Обсуждение: [MASSMAIL]Converting README documentation to Markdown

Поиск
Список
Период
Сортировка

[MASSMAIL]Converting README documentation to Markdown

От
Daniel Gustafsson
Дата:
Over in [0] I asked whether it would be worthwhile converting all our README
files to Markdown, and since it wasn't met with pitchforks I figured it would
be an interesting excercise to see what it would take (my honest gut feeling
was that it would be way too intrusive).  Markdown does brings a few key
features however so IMHO it's worth attempting to see:

* New developers are very used to reading/writing it
* Using a defined format ensures some level of consistency
* Many users and contributors new *as well as* old like reading documentation
  nicely formatted in a browser
* The documentation now prints really well
* pandoc et.al can be used to render nice looking PDF's
* All the same benefits as discussed in [0]

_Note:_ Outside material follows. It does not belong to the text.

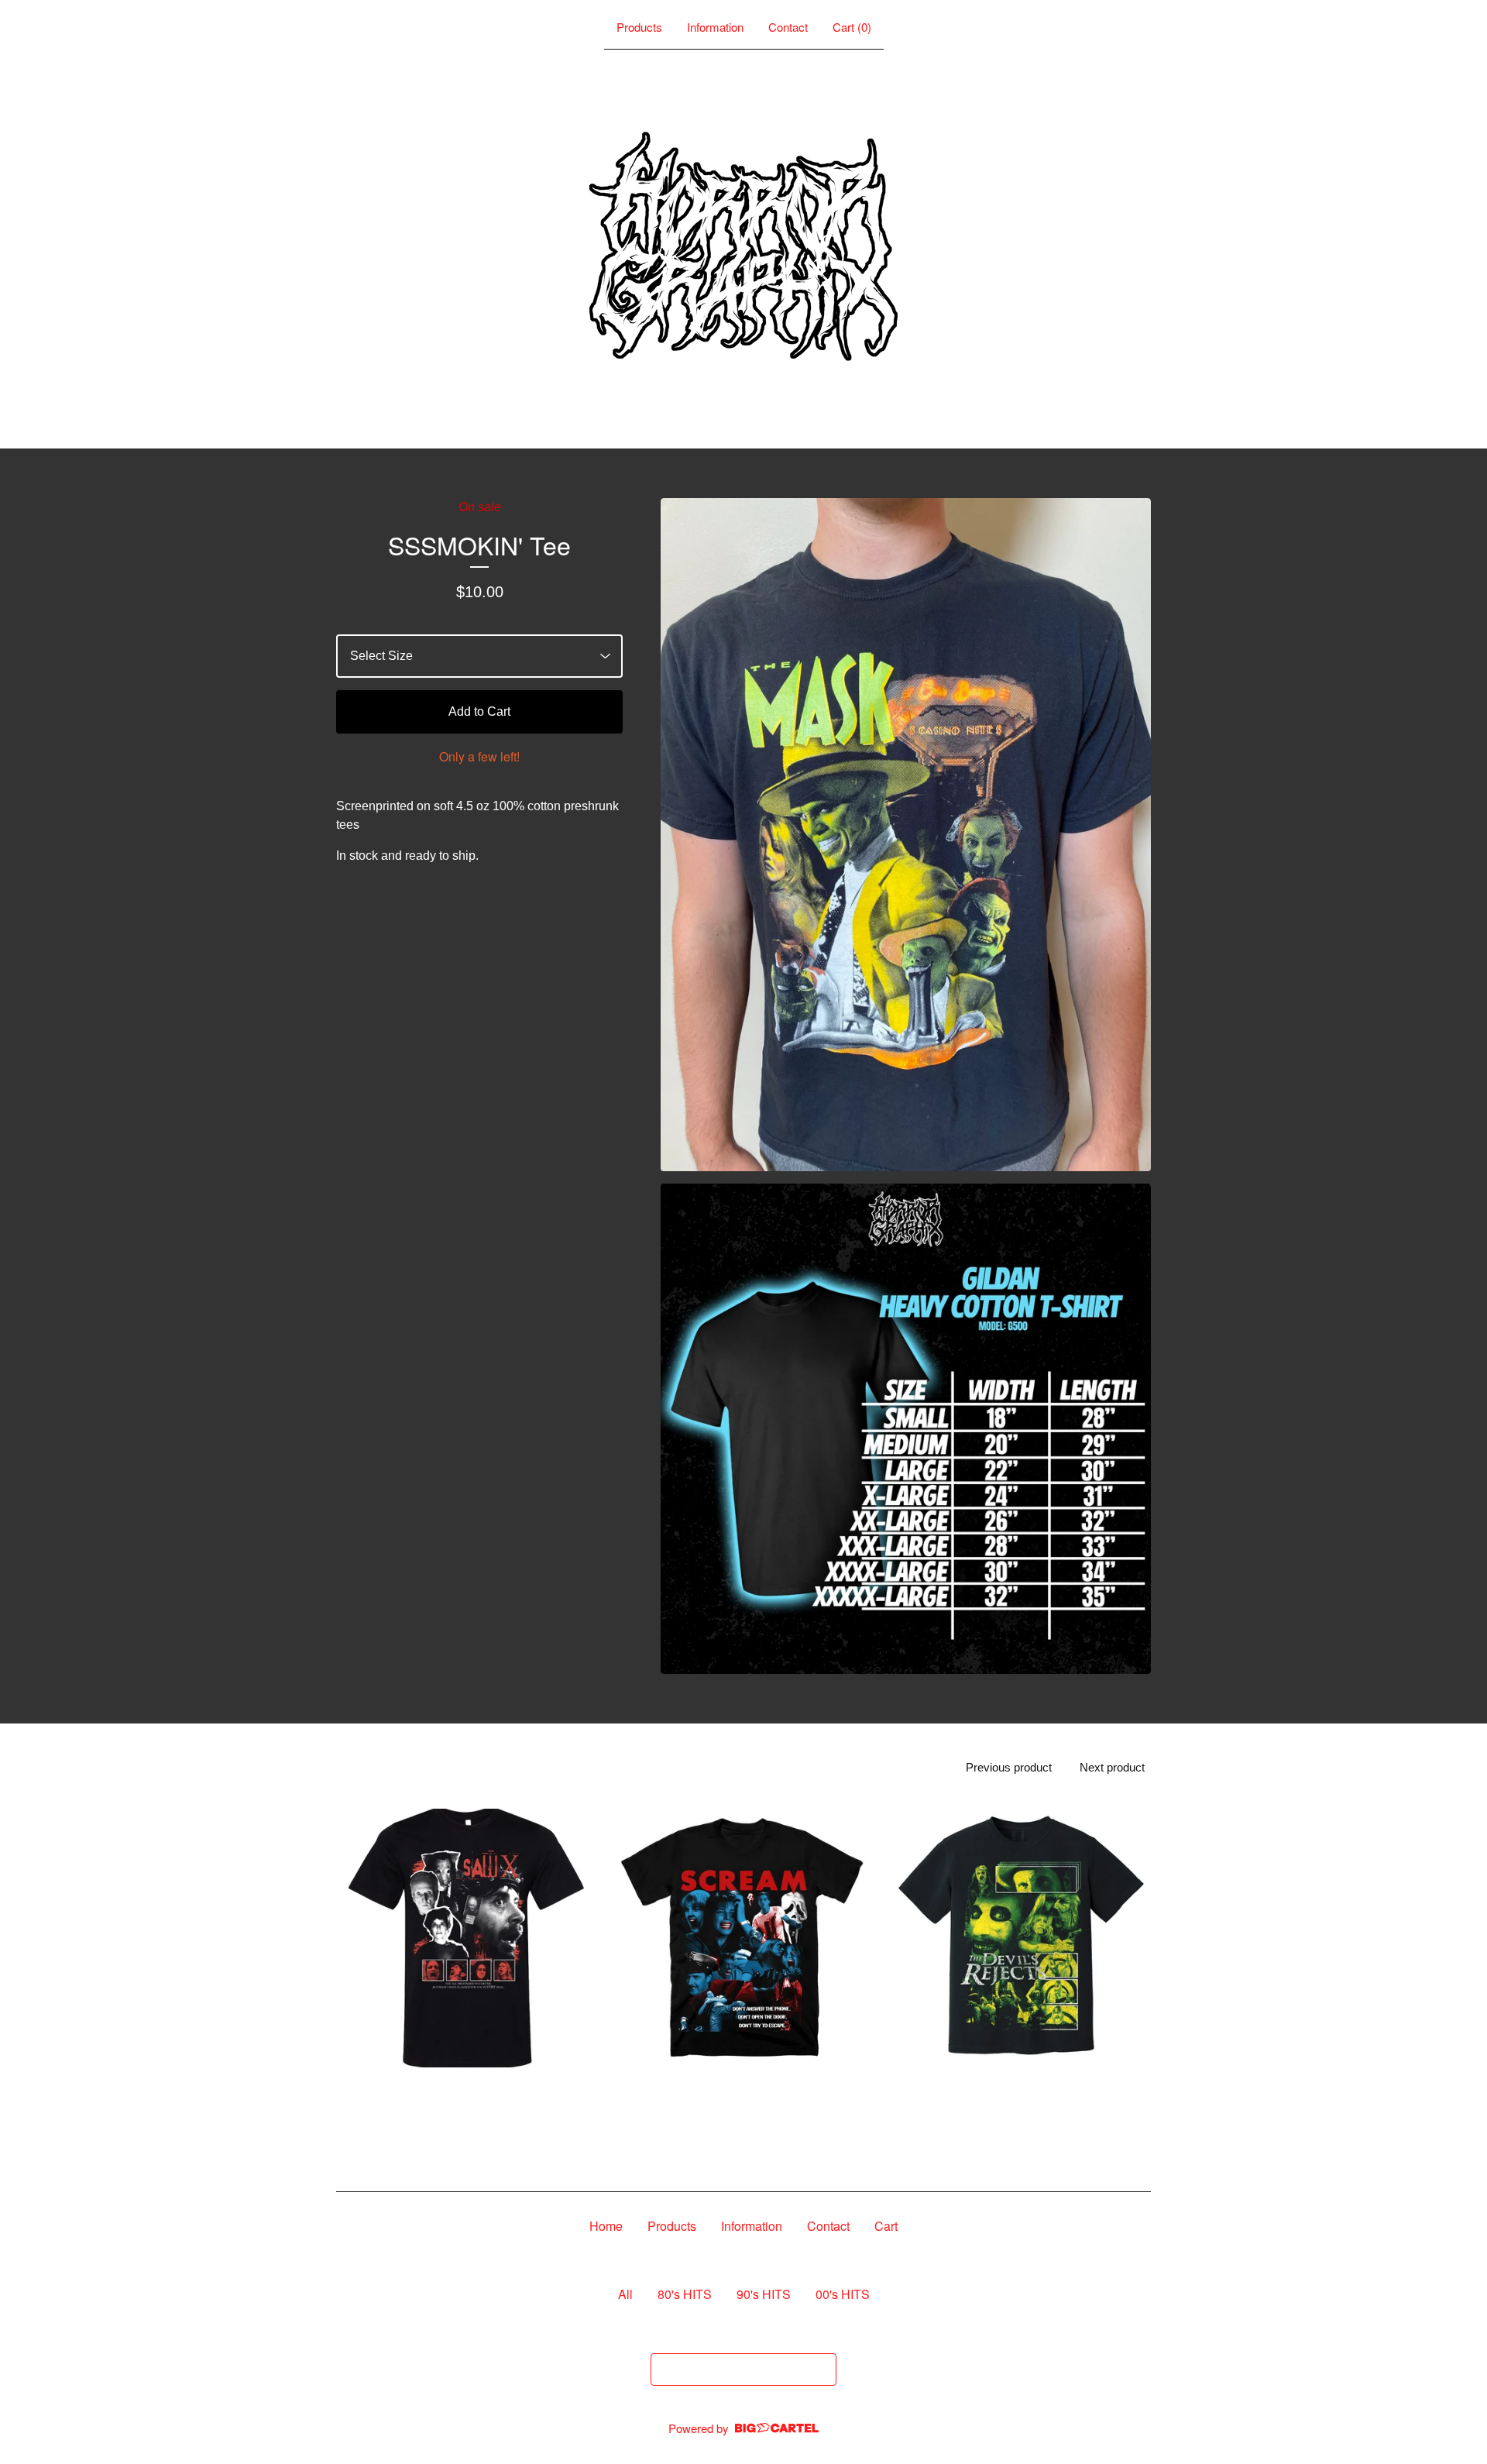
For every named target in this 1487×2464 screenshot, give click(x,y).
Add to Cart (479, 711)
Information (715, 27)
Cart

The plan was to follow Grubers original motivation for Markdown closely:

    "The idea is that a Markdown-formatted document should be publishable
    as-is, as plain text, without looking like it’s been marked up with
    tags or formatting instructions."

This translates to making the least amount of changes to achieve a) retained
plain text readability at todays level, b) proper Markdown rendering, not
looking like text files in a HTML window, and c) absolutly no reflows and
minimal impact on git blame.

Turns out we've been writing Markdown for quite some time, so it really didn't
take much at all.  I renamed all the files .md and with almost just changing
whitespace achieved what I think is pretty decent results.  The rendered
versions can be seen by browsing the tree below:

    https://github.com/danielgustafsson/postgres/tree/markdown

The whitespace changes are mostly making sure that code (anything which is to
be rendered without styling really) is indented from column 0 with tab or 4
spaces (depending on what was already used in the file) and has a blank line
before and after.  This is the bulk of the changes.  The non-whitespace changes
introduced are:

* Section/subsection markers: Basically all our files underline the main
  section with ==== and subsections with ----.  This renders perfectly well with.
  Markdown so add these to the few that didn't have them.

* The SSL readme starts a sentence with ">" which renders as quote, removing
  that fixes rendering and makes the plain text version better IMHO.

* In the regex README there are two file references using * as a wildcard, but
  the combination of the two makes Markdown render the text between them in
  italics.  Wrapping these in backticks solves it, but I'm not a fan since we
  don't do that elsewhere.  A solution which avoids backticks would ne nice.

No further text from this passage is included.